This is the PCN Linux Cluster, "amdahl".


Named after Gene Amdahl, the creator of Amdahl's Law, which governs the speedup of using parallel processors on a problem, versus using only one serial processor.

More information on Amdahl's law can be found here.

The "amdahl" cluster consists of

  • 12 dual Athlon MP 1800 compute nodes,
  • three 4-cpu 2 GHz Xeon nodes
for a grand total of 36 processors, each with at least one GB of RAM. All nodes are connected by gigabit Ethernet.

2 TB of storage are devoted to the cluster, and access to every other storage resource (over two more terabytes) in the department is available from within the cluster as well.

Resources in this cluster are accessible to the Open Science Grid, as the Purdue-Physics Compute Element.

Introductory documents on the Physics Department's Linux Cluster are available now. [Postscript]  [PDF]

New to the Physics Department Cluster?
Want to get a computation running quickly?
Read the Quick Start guide. [Postscript]  [PDF] 

The Cluster User Guide is available: [Postscript]  [PDF]  [HTML]

May 29, 2002: Full benchmark information is now available: [Postscript]  [PDF]
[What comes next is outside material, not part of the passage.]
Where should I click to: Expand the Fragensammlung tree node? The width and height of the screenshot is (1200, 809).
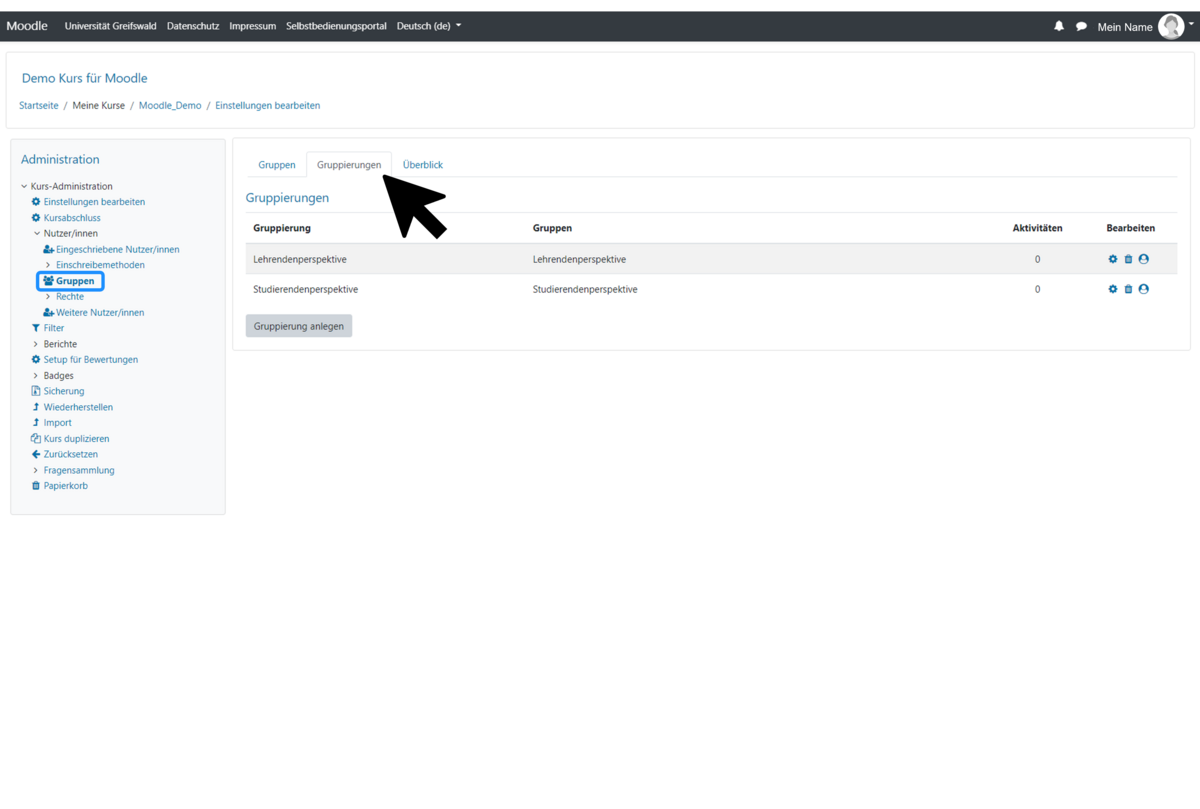click(36, 470)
Check the cluster status with the Ganglia cluster toolkit.
Check the contents of the PBS Queue.

Job running on the cluster should not be done interactively, with the exception of the interactive node, 'node1'. Node1 should be used for compiling, and short-run tests. Actual execution of jobs should be submitted with PBS, with the qsub command. qsub uses a script file to inform PBS about the job being submitted. An example PBS script file is provided, with comments illustrating useful options. Additionally, an example of running an MPICH parallel program from within PBS can be found as well.